I'm not able to replicate the issue of the wrong scroll restoration manually, because it tests scroll positions in background tabs. Since it happens when we trigger a process switch, I figured maybe I could try to reproduce it without bfcache enabled but with a navigation that would cause a process switch, and this was unsuccessful as well. I suspected this might be due to racing issues, but I added a timeouts
await new Promise(resolve => setTimeout(resolve, 1000)) in the test after we update scrolls, which didn't help either.
here comes the interesting part:
The scroll update for page1 (so i.e. the
collector->RecordInputChange() call) gets issued when we disconnect listeners and as DocumentChannel is process switching, but somehow it ends up taking much longer to complete than the update that gets issued later for page2.
So, perhaps, in
nsDocShell::EndPageLoad, if we have been initially called with aStatus != 0, we shouldn't update Session Store data (solution 1). Running sessionstore tests with such a change didn't show any errors. This might be the solution to go with here (so, don't call this code if we are taking this branch).

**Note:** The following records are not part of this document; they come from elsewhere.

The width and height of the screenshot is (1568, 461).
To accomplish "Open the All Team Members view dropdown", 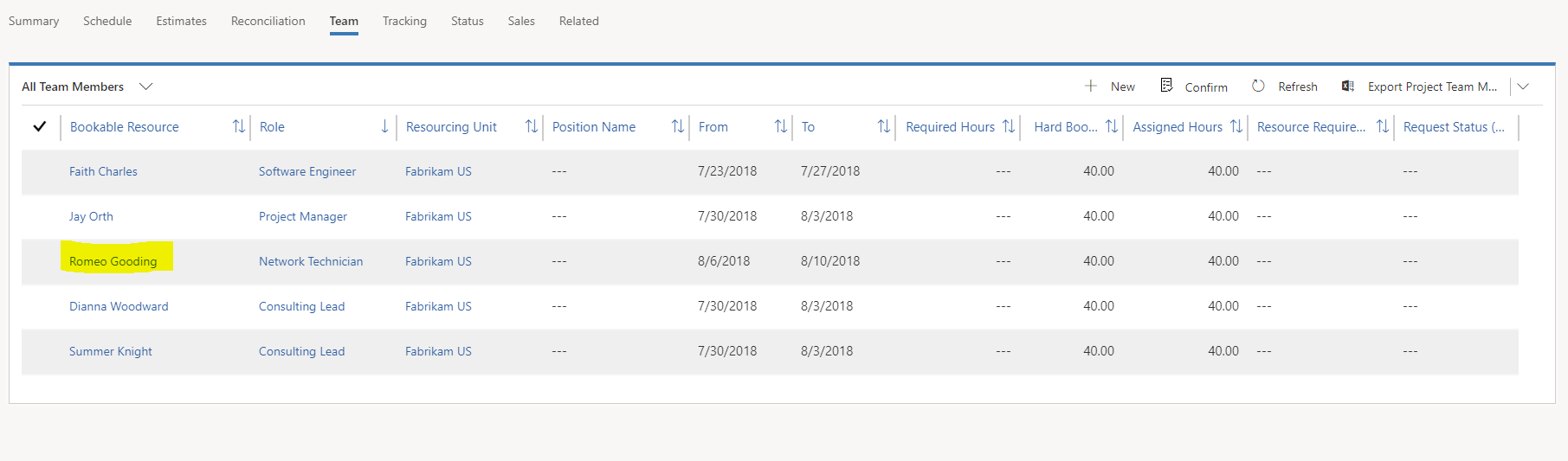I will pos(146,86).
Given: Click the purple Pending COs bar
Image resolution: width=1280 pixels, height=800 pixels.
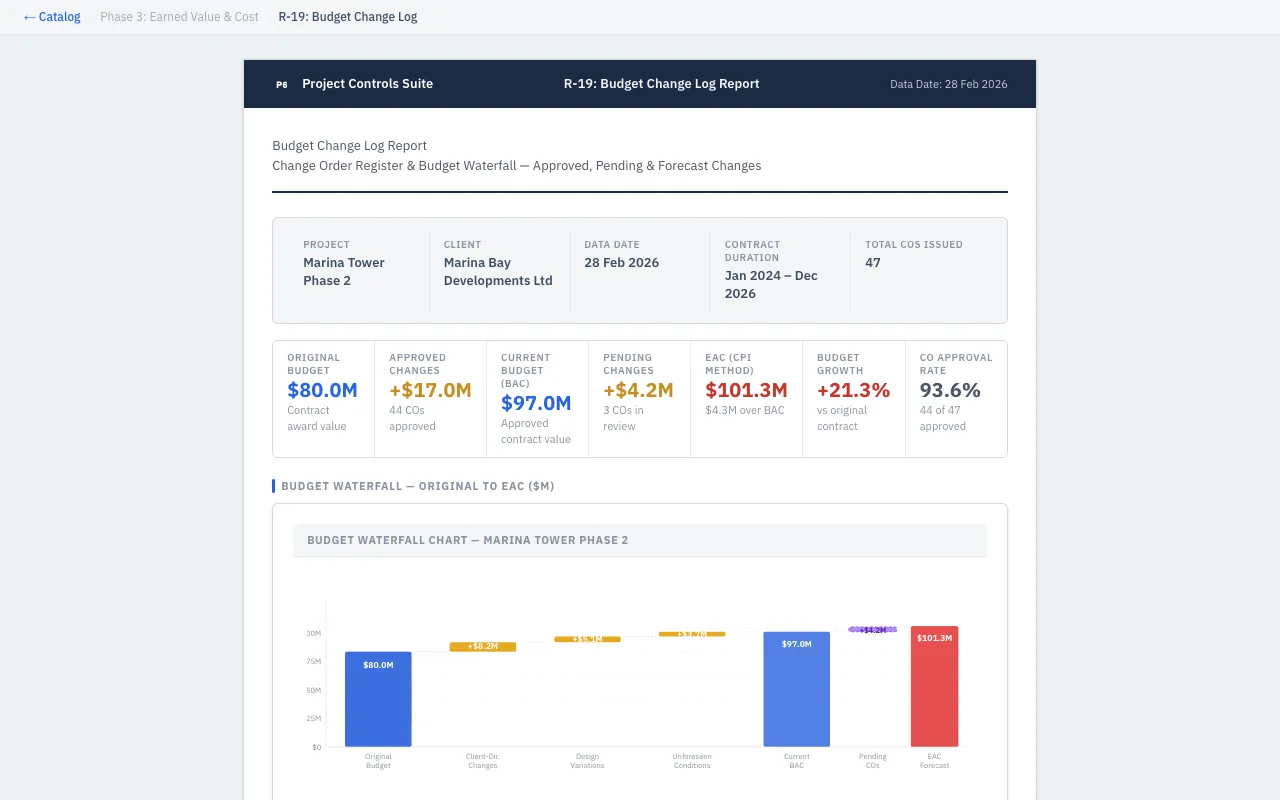Looking at the screenshot, I should click(x=873, y=630).
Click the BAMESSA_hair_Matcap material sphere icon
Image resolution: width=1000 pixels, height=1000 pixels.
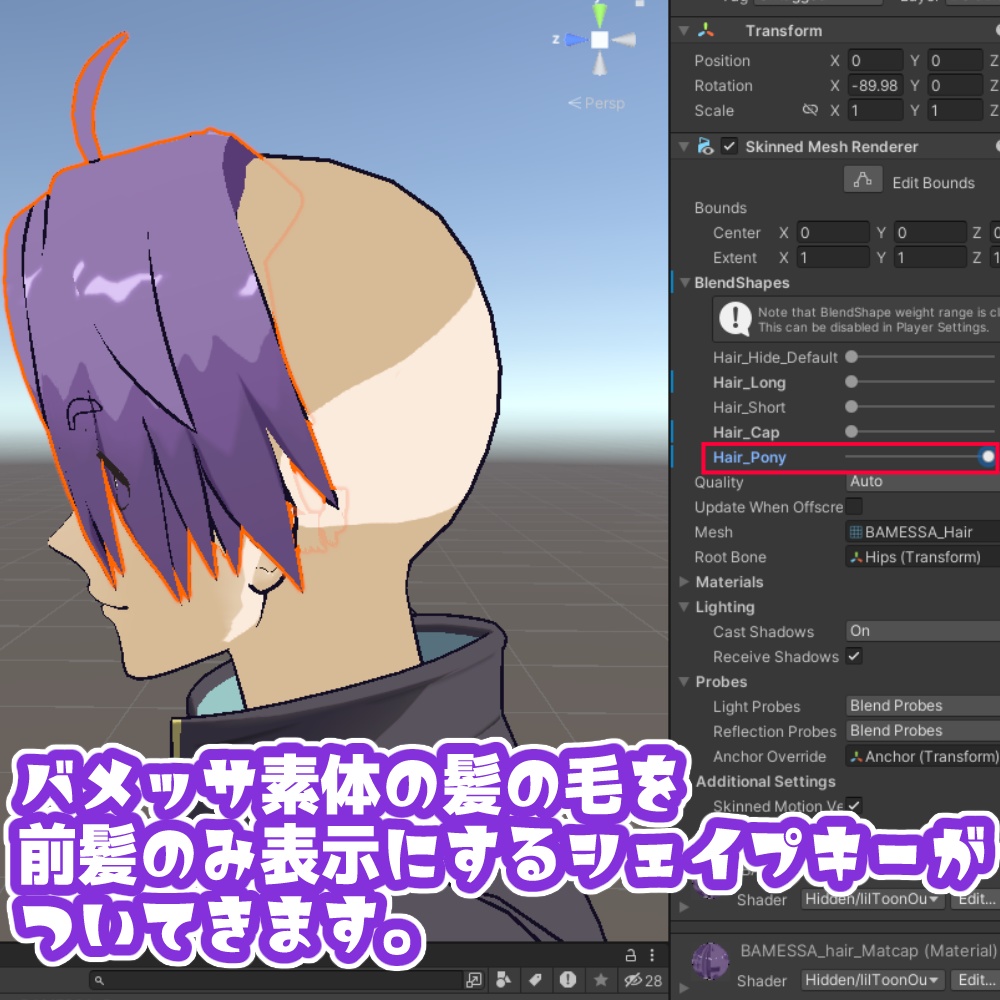click(712, 960)
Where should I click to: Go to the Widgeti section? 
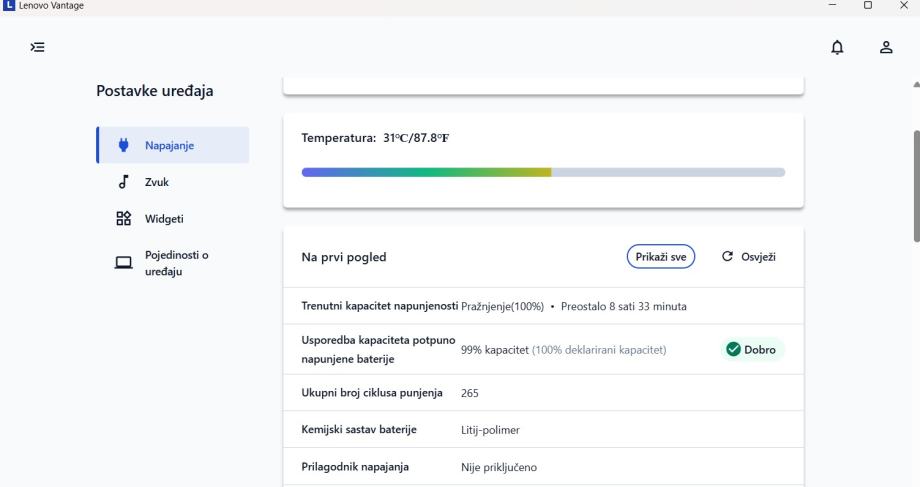(164, 219)
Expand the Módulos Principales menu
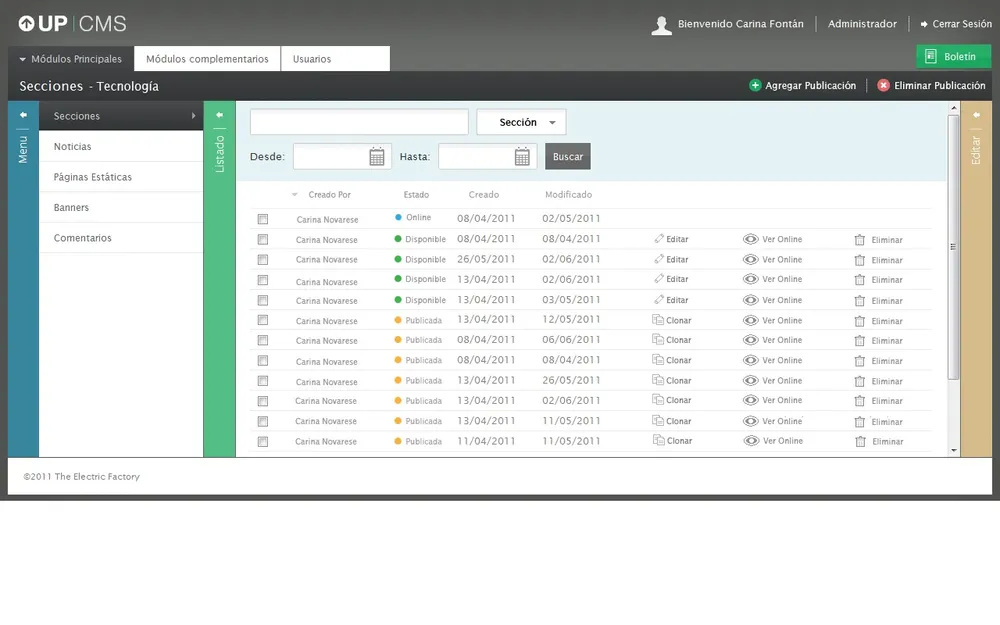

Otherwise, we might need to think about adding guarantees to ensure that calling
collector->RecordInputChange() (or more generally
SessionStoreDataCollector::Collect()) doesn't override updates from later loads, or in other words, updates that were issued later cannot be overriden by updates issued earlier (solution 2). We have a SessionStore epoch, but we don't seem to have anything more granular than that (which I understand is way more difficult if we are issuing updates from different processes).